The Agni-V is a three-stage solid fuelled missile with composite motor casing in the second and third stage. It can be reach to the speed of Mach 25 at terminal phase.
Agni -v is also a canister launched missile. Shaurya missile has very short range compared to Agni series. And also nuclear war head capacity is higher in Agni Missiles.
The Shaurya missile is a canister launched hypersonic surface-to-surface tactical missile developed by the Indian Defence Research and Development Organisation (DRDO) for use by the Indian Armed Forces. It has a range of between 750 to 1,900 km (470 to 1,180 mi) and is capable of carrying a payload of one ton conventional or nuclear warhead. It gives the potential to strike in the short-intermediate range against any adversary.
The Shaurya Missile is classified as a “Cruise Missile Hybrid “ system.It flies like a ballistic missile till it attains the height of 50 km. Post that it behaves like a hypersonic cruise missile. So the first half of its trajectory is still like a ballistic missile and predictable. It has a high CEP of 20–30 meters which means it is not as accurate as the Brahmos (CEP 1–2 meters).
While ballistic missiles cannot correct their course midway, the Shaurya is an intelligent missile. Onboard navigation computers kick in near the target, guiding the missile to the target and eliminating errors that inevitably creep in during its turbulent journey.
The Shaurya, say DRDO sources, will strike within 20-30 metres of its target after travelling 750 kilometres.
Conventional cruise missiles, like the American Tomahawk and the Indo-Russian Brahmos, offer similar accuracy. But their air-breathing engines carry them along slowly, rendering them vulnerable to enemy aircraft and missiles. The Shaurya’s solid-fuel, air-independent engine propels it along at hypersonic speeds, leaving enemy fighters and missiles far behind.
Shourya is comparable to Russia’s Iskander missile that can cruise at hypersonic speed of Mach 6 – 7 at a height of 50 km and maneuver to evade ballistic missile defenses.
The Iskander-M weighs 4,615 kg and carries a warhead of 710 800 kg to a range of 480 km, achieving a CEP of 5 7 m.At 6.5 ton, Shourya is considerably heavier than the Iskander-M but has a much longer range.

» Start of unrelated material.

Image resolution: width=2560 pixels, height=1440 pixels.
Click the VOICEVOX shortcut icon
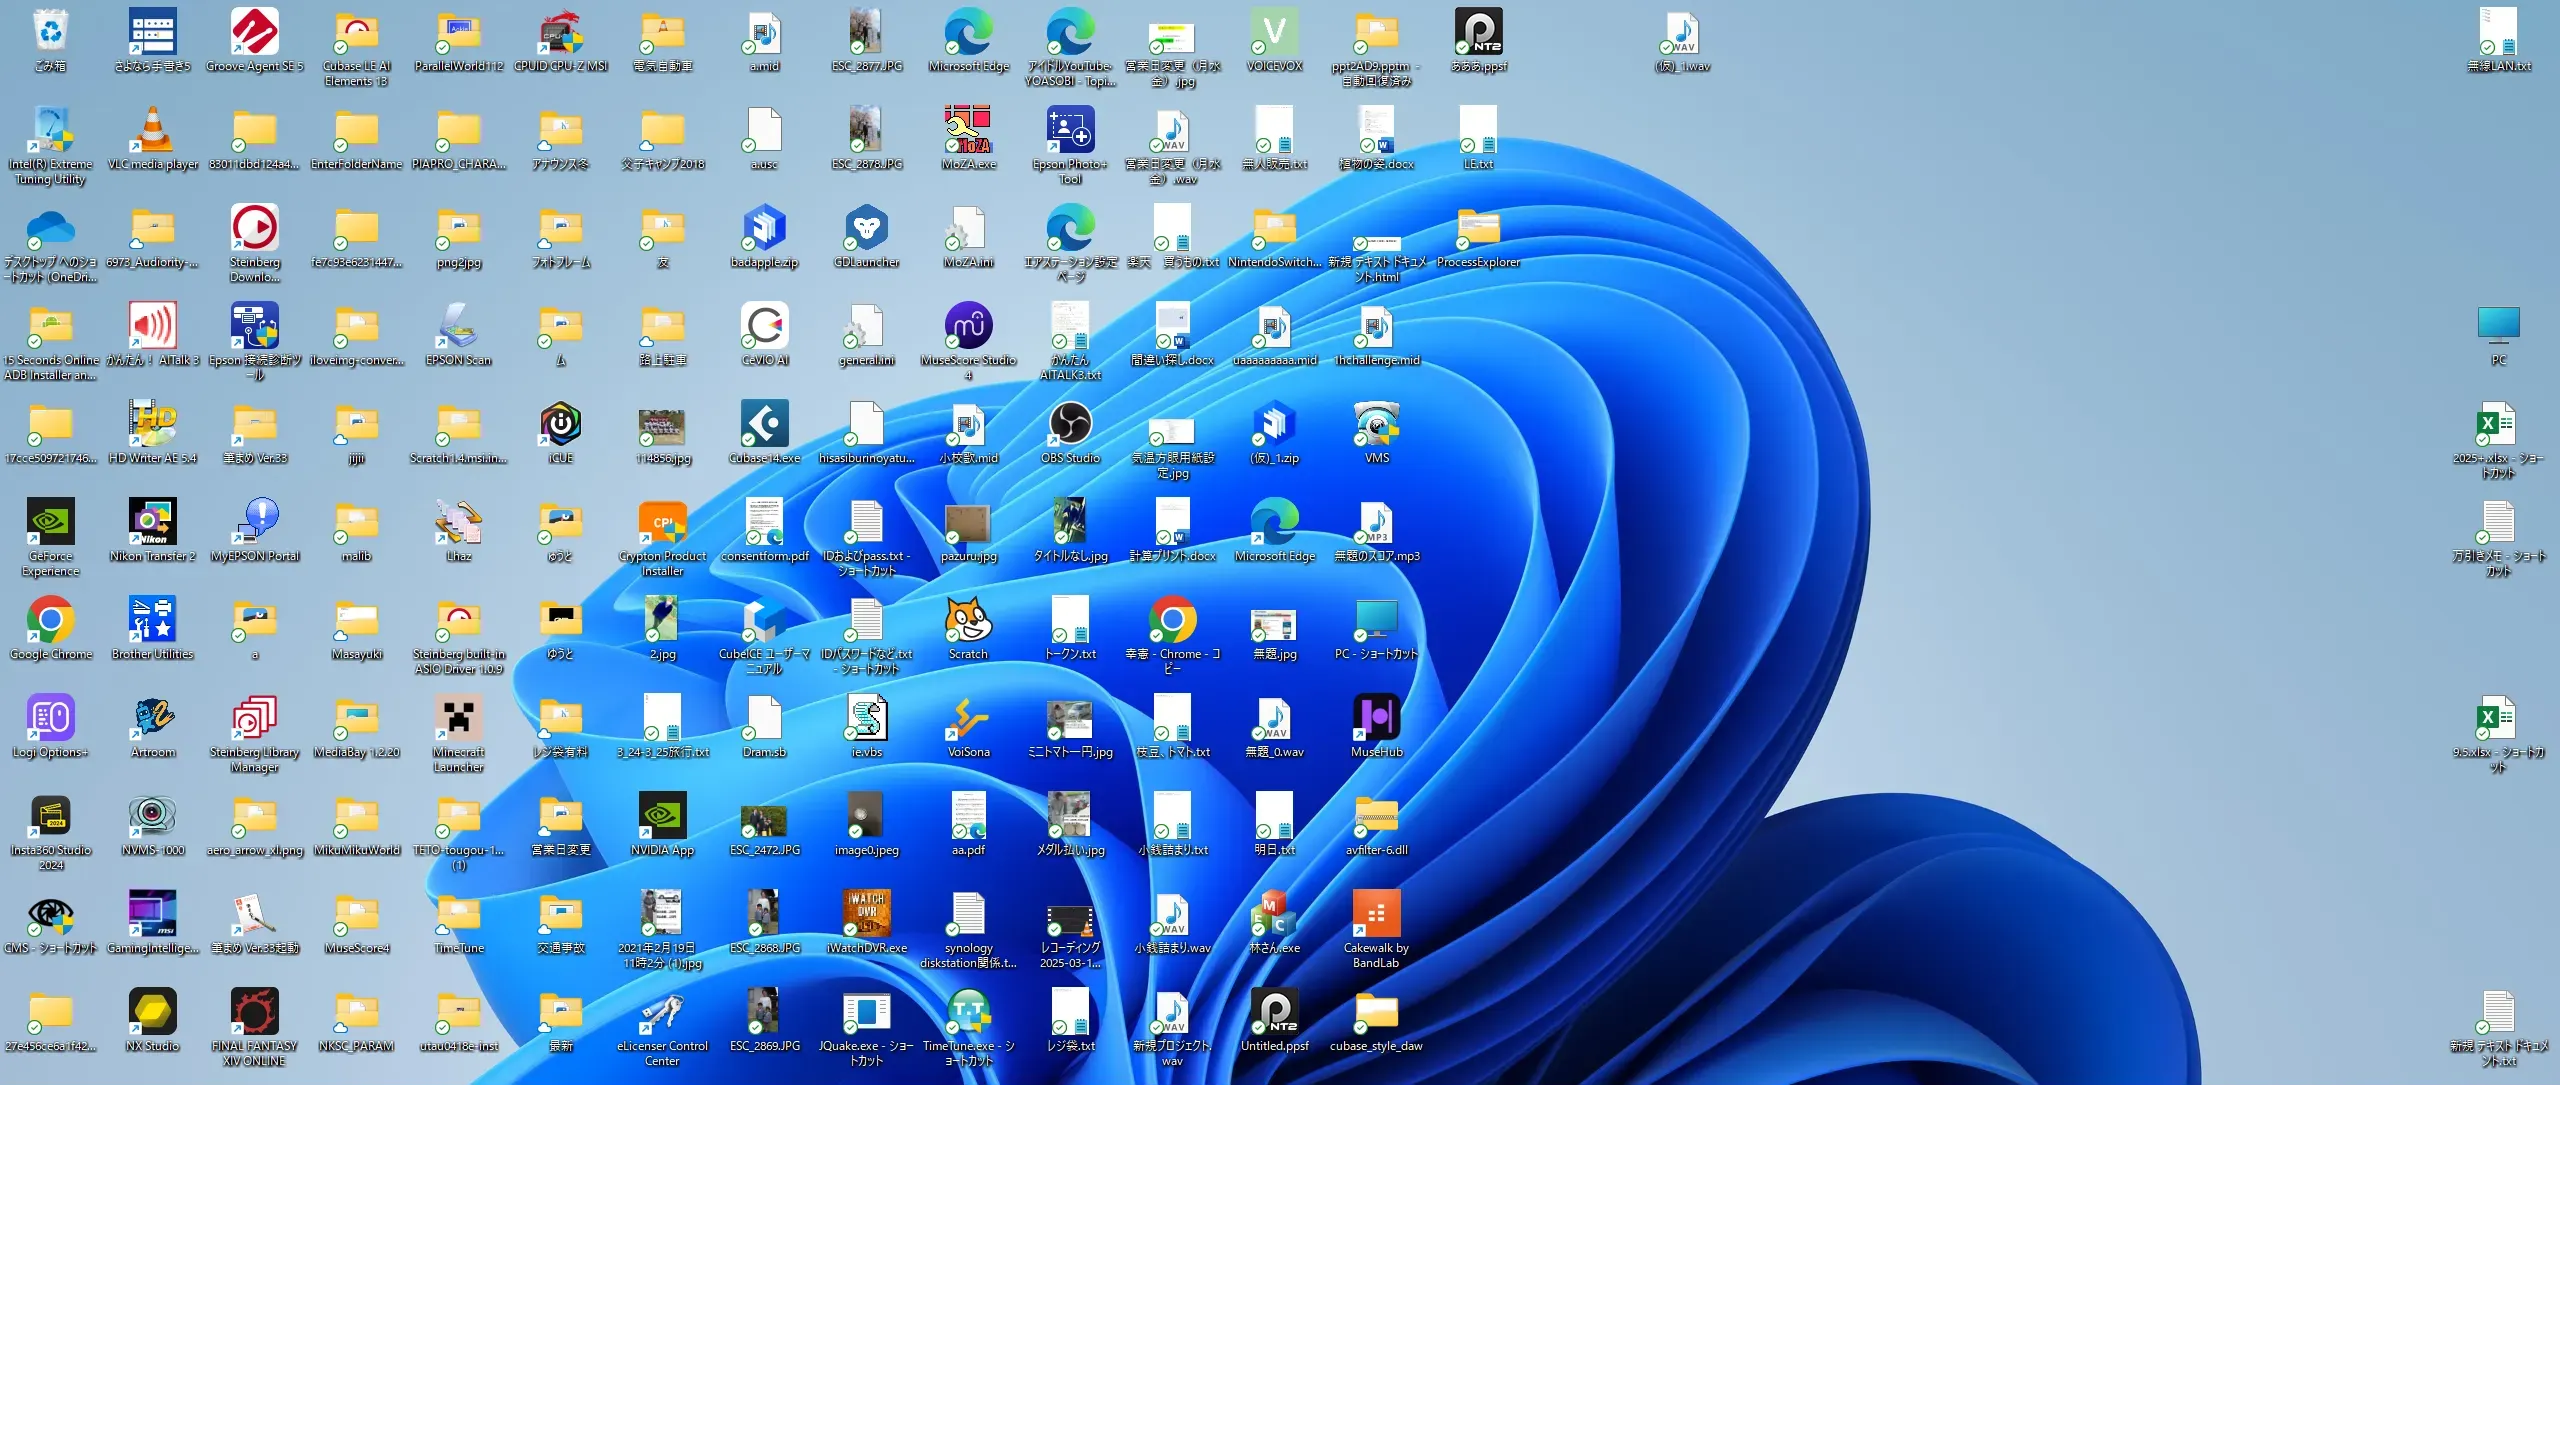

The Shourya is the land based version of the Saagrika missile developed under the K-15 project for arming India’s SSBNs. Shaurya is stored in a composite canister, which makes it much easier to store for long periods without maintenance as well as to handle and transport. The missile has a diameter of 0.74 and a length of 10m; it is custom built to fit, three each, in the missile tube of the Arihant class SSBNs.